Does hangfire use .NET ThreadPool internally?

When I work with threadstatic variables in my background jobs , strange things happen on the production system which is has more than 15 queues and 40 workers.

I think this is because of the ThreadPool is used internally as stated below

http://msdn.microsoft.com/en-us/library/system.threading.threadpool.aspx

When the thread pool reuses a thread, it does not clear the data in thread local storage or in fields that are marked with the ThreadStaticAttribute attribute. Therefore, data that is placed in thread local storage by one method can be exposed to any other method that is executed by the same thread pool thread. A method that accesses a field that is marked with the ThreadStaticAttribute attribute could encounter different data depending on which thread pool thread executes it.

Can somebody confirm that or do you have any explanation?

Thanks…

Maybe I have the correct response:
In case you you use async/await methods, you cannot use ThreadStatic.
In other cases, if i’m correct, Hangfire uses a private set of threads, so it’s probably that a ThreadStatic variable will be reused, just like if you use ThreadPool.

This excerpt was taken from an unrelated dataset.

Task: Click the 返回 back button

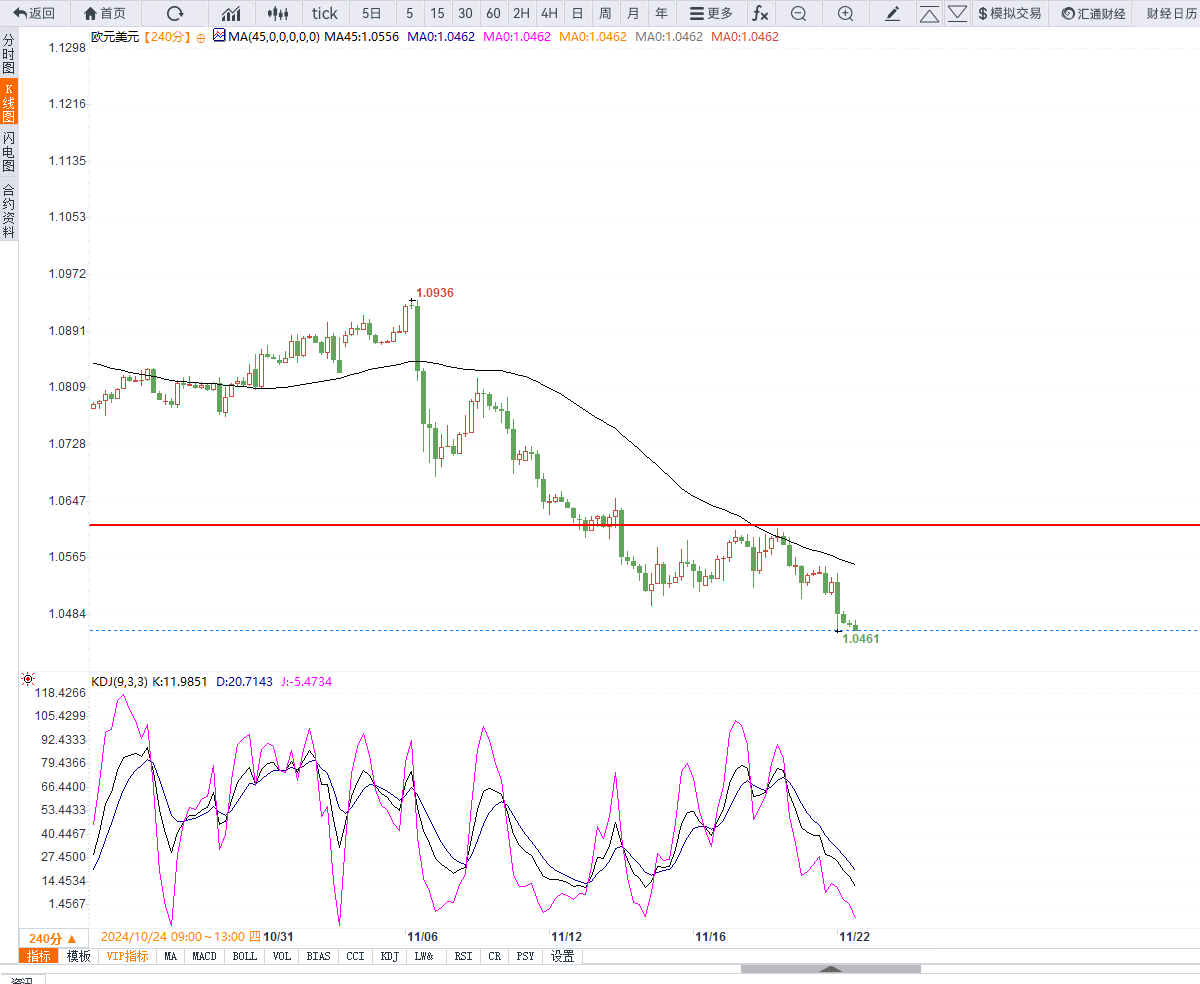Action: [34, 13]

Hangfire uses dedicated threads for synchronous jobs, but async jobs are still executed on the thread pool.
Thread-local variables are working the same way for all threads, be it dedicated or thread pool threads. Once set, they retain their values and are available to any code executed on that thread.

With sync code, it is unlikely you’ll need to share values between jobs the worker thread may execute.
With async, the method may continue on another thread, so it is dangerous and error-prone to use thread-local variables.

Avoid using them at all, unless you are 200% sure you need them.

Hangfire uses dedicated threads for synchronous jobs: pretty sure it is false.

The code is using this:
return Task.Factory.StartNew(
() => RunProcess(process, context),
TaskCreationOptions.LongRunning);

And without providing a TaskScheduler to the StartNew method, it fallback on the ThreadPoolTaskScheduler

Note the TaskCreationOptions.LongRunning which starts a dedicated thread for the task (at least in existing implementations).